▶ _SET PROBLEM 1_: In the dataset rows, substitute "symbol" for "icon" in the lines starting with the line containing "Collapse h's comment" and running through the line containing "Looking at the screenshot, I should 85,87.", and give back only those lines with everything else unchanged.

:: DOCUMENT SECTION

Describing Performance:

Throughput - in offline/batch systems (nr of records per second, total processing time of dataset)
Response time - in online/interactive systems - percentiles - median p50, p95, p999 (1 in 1000) - tail latencies

Chapter2 - Data Models & Query Languages

Declarative Query Language (SQL) vs Imperative Query API

more concise
- hides implementation details, allows for database system to intorduce improvements
- decouples client code from database engine details
- more limited in funcionality, which give more room for optimizations in database

MapReduce a hybrid - selection query, with map and reduce user specified by code

map(record) -> emit(key, value)
group and sort by key
reduce(key, value) -> for each key called once, to produce final result

Relational Model - classic approach

if self-contianed data with mostly one-to-many relationships - Document Model better
- less data locality, needs to join information
if lost of many-to-many relationship, anything can be connected - Graph Model better
- complicated queries, several levels of joins needed, number of joins not fixed
schema-on-write - table update/backfill needed for schema change

Document Model

suitable for tree-like structure (mostly one-to-many relationships)

::::
:: INPUT FOR THIS TASK

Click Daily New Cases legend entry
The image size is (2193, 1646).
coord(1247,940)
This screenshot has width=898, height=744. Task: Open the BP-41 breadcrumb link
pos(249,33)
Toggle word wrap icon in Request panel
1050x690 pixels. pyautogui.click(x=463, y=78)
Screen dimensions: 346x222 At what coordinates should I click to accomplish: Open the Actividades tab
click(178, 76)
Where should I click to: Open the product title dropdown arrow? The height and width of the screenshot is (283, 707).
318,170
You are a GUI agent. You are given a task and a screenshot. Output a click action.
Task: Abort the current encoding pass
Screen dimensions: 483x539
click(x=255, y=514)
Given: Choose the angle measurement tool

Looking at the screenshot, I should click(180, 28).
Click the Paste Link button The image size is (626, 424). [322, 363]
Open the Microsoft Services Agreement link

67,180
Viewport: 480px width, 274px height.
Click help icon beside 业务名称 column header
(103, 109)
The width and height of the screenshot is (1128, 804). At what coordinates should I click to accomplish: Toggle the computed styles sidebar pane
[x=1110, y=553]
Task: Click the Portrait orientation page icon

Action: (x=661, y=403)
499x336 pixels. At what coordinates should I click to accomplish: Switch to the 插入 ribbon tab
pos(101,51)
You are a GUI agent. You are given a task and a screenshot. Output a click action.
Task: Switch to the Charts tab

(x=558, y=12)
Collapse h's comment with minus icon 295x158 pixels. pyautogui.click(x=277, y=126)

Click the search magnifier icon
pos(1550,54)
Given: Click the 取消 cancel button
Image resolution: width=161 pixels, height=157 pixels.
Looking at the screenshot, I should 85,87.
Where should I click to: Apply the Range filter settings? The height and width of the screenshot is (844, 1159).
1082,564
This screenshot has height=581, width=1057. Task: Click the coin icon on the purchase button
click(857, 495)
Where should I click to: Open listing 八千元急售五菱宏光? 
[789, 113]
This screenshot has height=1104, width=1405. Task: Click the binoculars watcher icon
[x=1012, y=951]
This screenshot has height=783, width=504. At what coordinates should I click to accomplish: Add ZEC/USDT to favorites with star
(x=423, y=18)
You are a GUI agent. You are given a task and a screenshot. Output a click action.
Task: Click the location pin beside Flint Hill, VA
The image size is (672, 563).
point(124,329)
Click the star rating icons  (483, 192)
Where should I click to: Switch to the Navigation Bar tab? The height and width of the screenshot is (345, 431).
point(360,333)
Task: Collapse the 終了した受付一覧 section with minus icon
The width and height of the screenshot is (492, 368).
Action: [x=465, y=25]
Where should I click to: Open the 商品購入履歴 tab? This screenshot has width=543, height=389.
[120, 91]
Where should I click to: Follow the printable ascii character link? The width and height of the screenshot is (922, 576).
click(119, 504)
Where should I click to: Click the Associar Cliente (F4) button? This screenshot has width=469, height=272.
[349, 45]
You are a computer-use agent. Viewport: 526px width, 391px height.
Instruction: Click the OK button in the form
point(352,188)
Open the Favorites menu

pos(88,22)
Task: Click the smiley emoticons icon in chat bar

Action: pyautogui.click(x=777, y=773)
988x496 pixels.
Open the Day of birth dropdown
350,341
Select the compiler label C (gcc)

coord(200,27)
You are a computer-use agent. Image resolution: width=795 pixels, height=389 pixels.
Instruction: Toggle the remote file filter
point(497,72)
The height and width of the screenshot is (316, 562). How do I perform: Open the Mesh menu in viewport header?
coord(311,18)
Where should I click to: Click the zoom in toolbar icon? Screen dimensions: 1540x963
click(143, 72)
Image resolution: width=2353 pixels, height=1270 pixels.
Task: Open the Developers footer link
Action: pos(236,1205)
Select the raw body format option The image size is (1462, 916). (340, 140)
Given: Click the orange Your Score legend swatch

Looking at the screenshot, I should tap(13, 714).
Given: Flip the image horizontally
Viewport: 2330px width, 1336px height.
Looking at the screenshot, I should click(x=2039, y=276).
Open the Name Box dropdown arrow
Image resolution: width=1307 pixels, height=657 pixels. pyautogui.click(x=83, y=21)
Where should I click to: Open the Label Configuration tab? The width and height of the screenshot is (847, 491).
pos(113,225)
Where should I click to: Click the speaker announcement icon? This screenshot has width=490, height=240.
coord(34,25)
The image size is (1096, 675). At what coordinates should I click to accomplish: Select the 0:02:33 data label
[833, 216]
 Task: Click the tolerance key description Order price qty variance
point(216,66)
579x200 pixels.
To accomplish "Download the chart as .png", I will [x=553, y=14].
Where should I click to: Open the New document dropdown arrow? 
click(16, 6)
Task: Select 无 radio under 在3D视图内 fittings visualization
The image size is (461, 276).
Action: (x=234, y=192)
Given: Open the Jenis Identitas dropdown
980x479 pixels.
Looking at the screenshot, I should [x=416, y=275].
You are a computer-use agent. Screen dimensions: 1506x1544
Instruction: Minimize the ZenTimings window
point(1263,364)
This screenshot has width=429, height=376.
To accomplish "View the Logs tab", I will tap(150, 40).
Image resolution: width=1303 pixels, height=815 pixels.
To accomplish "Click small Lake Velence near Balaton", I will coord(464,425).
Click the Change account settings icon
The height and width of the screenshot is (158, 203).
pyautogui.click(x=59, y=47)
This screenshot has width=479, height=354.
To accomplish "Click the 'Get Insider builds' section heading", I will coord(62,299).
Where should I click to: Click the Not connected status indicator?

::::

▶ _SET PROBLEM 2_: Resume the notes on data models and query languages, picking up right after their last line.

▶ _EXERCISE ANSWER 1_:
Collapse h's comment with minus symbol 295x158 pixels. pyautogui.click(x=277, y=126)

Click the search magnifier symbol
pos(1550,54)
Given: Click the 取消 cancel button
Image resolution: width=161 pixels, height=157 pixels.
Looking at the screenshot, I should 85,87.

▶ _EXERCISE ANSWER 2_:
- easy to represent: one-to-many relationships
- hard to represent: many-to-on, many-to-many - data duplication, manual/client side joins - reference resolution
data locality
schema-on-read - easy to incorporate schema changes

Graph-Like Model

suitable for lots of many-to-many relationships
flexiblity to add edges, vertices Property Graph Model
vertices (properties) + edges (properties - head - tail - label) Triple Store (RDF - Resource Description Framework)
(subject, predicate, object) - does not distinguish between properties and edges - predicates used for both
- subject (vertex) + prediate (property name | edge label) + object (property value | vertex)

Chapter3 - Storage and Retrieval

For efficient lookups we need an index
For efficient range lookups, we need a sorted index
But each index comes with write overhead cost
To recover from crases - write-ahead log or redo log

Storage engine types:

- in-memory only (limited in size)
- log-strcutured storage engine
	- in memory hash index or sorted/sparse index
	- in-memory memtable - balanced tree to sort
	- disk based sorted log database (SSTable, LSM tree) - append only
- page-structured storage engines
	- disk based B-tree index
	- disk based database - in-place updates

In-memory hash-index

simple index, append only writes
cons: if many keys, it does not fit in RAM
cons: no support for range queries, only exact queries

SSTable/LSM-Tree

sorted, sparse, index, write firts to memory - updates appended

- in-memory writes to a sorted+balanced tree - periodcally write to disk (sorted+compacted)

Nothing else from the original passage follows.